■ EXERCISE:
Within the data below, count every line that includes "folder" and report the total alone.

[Stored data]
* * * * * * *

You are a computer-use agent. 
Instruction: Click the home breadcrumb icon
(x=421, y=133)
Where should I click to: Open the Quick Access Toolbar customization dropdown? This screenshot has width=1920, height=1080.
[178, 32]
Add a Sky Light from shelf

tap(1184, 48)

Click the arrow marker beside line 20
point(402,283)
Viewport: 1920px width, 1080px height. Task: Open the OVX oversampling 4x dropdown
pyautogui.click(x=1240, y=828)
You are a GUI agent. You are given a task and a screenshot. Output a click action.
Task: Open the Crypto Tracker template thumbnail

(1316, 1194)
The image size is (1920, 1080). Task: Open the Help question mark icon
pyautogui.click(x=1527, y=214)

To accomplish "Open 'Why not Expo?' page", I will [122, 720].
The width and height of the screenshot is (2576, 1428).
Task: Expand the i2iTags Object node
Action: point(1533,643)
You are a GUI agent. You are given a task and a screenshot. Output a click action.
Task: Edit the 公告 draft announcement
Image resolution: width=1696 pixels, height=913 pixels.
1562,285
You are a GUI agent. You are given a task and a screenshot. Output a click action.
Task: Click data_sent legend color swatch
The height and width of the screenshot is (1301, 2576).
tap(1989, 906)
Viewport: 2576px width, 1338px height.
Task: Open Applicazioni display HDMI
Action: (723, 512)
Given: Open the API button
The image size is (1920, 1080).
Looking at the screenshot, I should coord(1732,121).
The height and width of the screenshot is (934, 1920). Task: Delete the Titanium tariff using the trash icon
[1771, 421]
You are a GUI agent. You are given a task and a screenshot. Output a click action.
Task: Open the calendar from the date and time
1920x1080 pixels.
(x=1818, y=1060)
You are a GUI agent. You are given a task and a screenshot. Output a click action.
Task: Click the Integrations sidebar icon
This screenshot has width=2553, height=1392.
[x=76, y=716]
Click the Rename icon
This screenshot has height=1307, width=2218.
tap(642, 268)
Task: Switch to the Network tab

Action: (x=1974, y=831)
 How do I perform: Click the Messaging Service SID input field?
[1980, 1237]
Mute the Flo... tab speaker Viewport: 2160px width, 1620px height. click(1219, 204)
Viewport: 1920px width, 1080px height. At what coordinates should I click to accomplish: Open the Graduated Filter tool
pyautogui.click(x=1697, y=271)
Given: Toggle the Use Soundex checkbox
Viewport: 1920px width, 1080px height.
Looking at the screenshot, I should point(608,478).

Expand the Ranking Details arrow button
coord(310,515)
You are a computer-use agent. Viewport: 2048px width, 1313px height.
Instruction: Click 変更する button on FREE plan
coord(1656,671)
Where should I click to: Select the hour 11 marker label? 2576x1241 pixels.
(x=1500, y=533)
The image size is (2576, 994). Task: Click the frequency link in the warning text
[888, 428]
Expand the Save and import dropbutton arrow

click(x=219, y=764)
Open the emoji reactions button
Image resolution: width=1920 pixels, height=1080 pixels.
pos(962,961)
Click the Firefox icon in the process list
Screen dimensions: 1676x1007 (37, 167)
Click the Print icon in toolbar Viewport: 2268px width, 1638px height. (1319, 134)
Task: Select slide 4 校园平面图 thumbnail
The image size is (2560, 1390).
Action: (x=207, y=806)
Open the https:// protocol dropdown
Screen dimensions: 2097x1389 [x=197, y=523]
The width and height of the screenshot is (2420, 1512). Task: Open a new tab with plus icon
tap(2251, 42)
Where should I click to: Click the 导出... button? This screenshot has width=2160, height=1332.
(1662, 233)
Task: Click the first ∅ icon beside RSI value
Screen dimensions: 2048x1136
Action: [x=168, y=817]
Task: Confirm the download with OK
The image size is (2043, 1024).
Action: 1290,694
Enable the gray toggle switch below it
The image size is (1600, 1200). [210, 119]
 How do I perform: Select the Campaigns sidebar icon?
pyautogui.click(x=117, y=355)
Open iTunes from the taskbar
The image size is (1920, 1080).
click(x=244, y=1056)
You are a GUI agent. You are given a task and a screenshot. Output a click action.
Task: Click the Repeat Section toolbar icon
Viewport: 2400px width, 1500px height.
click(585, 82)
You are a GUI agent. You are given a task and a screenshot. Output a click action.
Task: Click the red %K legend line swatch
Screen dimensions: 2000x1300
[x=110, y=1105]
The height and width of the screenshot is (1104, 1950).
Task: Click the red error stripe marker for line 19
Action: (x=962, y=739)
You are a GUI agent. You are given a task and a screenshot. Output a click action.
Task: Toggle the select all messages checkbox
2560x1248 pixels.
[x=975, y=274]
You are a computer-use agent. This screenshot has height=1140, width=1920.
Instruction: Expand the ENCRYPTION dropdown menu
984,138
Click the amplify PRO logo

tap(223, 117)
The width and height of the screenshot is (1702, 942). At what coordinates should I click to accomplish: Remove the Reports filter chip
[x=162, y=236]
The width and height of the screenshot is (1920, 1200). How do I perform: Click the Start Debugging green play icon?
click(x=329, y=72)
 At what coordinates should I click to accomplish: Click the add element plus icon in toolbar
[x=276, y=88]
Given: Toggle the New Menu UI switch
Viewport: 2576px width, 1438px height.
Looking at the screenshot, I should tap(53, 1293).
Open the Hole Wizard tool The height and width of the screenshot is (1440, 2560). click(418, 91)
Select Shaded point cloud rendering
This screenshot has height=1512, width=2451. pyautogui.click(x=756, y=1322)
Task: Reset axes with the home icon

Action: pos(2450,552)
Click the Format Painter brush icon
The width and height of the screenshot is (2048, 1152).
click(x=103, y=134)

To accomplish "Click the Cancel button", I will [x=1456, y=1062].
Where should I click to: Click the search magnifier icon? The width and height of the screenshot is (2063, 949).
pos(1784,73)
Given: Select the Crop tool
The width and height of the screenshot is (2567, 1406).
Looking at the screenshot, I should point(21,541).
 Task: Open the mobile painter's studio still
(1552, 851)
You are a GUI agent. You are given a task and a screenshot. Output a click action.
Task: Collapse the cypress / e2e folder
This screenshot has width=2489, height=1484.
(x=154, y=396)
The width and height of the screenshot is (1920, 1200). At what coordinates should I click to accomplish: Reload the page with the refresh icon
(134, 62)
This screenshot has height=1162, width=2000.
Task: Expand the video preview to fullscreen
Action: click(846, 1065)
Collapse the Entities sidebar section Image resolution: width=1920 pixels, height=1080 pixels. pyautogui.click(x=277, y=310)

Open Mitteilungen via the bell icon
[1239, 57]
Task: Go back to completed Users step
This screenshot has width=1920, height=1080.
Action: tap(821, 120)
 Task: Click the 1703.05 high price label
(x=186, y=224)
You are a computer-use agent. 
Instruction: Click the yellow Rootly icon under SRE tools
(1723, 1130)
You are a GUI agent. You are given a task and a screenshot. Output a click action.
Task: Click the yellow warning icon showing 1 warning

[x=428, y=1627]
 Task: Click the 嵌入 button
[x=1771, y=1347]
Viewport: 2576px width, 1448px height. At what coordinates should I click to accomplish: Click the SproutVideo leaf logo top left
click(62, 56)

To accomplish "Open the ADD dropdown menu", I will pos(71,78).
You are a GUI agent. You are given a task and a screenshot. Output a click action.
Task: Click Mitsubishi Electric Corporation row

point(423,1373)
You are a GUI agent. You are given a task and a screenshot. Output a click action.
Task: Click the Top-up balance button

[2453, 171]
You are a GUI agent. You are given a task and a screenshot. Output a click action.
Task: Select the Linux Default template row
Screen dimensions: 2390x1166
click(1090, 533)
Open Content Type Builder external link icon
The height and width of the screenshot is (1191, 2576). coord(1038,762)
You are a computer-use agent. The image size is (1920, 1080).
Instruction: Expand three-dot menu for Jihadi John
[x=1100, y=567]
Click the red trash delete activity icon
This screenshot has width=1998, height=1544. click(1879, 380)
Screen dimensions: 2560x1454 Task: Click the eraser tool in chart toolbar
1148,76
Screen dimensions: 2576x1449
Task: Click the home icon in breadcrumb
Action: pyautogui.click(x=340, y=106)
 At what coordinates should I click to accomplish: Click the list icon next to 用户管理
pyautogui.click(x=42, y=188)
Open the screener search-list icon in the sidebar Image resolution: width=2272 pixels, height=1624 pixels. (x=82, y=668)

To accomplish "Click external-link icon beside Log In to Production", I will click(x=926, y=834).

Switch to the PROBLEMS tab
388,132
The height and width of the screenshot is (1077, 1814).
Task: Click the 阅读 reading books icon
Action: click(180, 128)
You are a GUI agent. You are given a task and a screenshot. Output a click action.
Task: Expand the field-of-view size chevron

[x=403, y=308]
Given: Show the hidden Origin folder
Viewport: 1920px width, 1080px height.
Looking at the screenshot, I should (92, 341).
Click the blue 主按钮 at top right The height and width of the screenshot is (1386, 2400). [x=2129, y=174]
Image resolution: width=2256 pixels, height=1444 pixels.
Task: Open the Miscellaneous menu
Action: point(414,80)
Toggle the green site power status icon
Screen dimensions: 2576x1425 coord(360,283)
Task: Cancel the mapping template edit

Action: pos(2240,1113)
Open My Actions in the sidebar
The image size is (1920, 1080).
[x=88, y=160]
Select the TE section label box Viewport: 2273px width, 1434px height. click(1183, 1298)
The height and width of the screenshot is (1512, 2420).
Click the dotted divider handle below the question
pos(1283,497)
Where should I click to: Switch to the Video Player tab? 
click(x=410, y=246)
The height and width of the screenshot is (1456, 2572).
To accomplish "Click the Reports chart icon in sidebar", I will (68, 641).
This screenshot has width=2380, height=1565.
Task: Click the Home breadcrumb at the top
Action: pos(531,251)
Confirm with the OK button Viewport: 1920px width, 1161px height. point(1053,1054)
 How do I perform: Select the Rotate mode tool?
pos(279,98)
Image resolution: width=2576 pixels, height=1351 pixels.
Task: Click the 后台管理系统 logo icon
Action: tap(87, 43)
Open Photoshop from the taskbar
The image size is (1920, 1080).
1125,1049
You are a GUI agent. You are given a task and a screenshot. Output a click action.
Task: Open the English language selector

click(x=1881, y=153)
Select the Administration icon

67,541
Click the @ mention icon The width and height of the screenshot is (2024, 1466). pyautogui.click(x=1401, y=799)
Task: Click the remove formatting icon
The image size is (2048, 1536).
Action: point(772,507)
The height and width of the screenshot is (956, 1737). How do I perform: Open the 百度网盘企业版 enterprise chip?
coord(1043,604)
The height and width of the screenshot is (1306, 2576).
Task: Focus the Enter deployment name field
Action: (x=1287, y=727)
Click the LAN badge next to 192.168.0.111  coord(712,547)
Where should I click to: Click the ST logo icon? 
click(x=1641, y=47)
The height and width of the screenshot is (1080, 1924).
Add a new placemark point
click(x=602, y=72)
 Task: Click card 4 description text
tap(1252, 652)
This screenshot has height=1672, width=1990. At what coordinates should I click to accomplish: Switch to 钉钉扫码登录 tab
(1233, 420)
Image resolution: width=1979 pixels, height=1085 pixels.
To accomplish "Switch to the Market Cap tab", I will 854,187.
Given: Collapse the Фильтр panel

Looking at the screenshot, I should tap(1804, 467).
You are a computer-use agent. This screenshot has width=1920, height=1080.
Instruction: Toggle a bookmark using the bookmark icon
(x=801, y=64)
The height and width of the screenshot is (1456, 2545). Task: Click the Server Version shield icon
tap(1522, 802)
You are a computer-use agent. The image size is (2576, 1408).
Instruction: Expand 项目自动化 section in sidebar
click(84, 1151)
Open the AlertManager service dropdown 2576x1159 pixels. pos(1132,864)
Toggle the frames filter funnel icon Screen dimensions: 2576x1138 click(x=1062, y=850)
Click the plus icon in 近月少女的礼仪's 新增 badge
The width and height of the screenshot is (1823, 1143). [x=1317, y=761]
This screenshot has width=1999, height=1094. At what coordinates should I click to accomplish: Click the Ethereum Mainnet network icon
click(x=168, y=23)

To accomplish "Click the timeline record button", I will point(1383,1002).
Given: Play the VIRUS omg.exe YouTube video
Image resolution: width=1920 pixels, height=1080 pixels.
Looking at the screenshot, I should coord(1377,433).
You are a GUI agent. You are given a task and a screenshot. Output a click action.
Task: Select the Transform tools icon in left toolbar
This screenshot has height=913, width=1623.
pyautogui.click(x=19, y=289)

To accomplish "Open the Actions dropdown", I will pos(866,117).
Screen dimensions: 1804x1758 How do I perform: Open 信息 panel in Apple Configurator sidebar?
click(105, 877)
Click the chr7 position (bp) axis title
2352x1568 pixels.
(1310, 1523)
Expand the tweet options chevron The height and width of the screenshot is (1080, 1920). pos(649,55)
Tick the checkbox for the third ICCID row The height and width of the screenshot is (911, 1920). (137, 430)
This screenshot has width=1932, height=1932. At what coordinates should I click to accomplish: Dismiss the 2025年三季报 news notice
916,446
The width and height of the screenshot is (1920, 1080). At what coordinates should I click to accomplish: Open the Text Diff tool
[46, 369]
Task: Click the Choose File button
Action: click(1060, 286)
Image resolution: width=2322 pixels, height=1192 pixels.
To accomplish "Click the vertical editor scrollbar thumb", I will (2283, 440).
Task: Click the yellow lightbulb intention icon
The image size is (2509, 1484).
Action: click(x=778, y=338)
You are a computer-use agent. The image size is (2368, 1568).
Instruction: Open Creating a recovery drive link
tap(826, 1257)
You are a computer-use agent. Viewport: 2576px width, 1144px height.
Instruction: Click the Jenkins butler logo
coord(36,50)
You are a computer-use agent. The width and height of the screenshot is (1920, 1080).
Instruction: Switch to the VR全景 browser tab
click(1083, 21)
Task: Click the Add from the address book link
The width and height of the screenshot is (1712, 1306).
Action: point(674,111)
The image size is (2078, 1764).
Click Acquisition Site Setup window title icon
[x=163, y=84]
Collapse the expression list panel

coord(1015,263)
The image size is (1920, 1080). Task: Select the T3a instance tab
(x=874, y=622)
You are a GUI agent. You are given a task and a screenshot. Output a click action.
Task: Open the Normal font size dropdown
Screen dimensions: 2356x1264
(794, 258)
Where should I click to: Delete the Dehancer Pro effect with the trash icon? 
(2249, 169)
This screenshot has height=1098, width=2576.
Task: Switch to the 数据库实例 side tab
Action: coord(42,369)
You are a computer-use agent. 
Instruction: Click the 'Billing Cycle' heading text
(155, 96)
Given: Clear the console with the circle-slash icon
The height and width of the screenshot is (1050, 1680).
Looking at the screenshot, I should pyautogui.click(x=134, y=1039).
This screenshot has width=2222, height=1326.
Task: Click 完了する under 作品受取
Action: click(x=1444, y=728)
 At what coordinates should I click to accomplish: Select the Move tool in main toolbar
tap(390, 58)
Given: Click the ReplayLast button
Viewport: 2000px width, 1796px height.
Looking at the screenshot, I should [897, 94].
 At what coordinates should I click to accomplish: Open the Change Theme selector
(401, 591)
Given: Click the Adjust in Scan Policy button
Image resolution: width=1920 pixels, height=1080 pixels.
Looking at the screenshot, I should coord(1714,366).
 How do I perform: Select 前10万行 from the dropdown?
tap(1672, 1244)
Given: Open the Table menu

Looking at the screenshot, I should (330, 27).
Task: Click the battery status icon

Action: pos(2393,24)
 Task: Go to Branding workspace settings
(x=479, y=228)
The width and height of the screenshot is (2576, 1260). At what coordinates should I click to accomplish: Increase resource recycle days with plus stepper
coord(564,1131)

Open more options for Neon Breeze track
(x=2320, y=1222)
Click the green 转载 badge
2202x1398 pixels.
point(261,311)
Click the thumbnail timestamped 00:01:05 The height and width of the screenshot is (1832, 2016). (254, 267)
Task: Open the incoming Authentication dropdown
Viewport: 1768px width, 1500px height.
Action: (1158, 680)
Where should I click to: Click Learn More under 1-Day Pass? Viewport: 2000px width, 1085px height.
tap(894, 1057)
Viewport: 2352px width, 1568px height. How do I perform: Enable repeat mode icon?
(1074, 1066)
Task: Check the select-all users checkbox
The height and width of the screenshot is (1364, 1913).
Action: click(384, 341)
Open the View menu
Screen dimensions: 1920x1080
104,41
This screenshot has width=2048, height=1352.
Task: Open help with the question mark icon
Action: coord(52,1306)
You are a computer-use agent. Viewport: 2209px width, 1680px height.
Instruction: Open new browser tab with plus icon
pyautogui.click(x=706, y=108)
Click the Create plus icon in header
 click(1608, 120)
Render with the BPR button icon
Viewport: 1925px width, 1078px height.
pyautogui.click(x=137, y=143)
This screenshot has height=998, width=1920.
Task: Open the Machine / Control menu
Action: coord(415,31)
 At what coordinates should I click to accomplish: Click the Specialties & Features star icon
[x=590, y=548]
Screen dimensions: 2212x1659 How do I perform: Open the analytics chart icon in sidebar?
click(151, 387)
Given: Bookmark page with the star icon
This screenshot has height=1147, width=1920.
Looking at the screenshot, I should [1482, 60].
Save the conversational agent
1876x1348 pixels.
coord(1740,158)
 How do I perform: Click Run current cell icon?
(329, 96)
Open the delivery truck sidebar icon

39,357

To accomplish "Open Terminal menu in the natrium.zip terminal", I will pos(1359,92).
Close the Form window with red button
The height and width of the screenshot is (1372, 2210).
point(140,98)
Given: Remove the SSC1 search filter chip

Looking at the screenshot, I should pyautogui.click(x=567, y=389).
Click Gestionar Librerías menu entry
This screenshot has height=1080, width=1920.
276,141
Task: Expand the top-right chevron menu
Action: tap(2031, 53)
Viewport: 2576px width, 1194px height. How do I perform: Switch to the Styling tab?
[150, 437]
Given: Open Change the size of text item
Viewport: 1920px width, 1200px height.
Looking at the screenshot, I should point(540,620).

* * * * * * *

■ REPLY:
2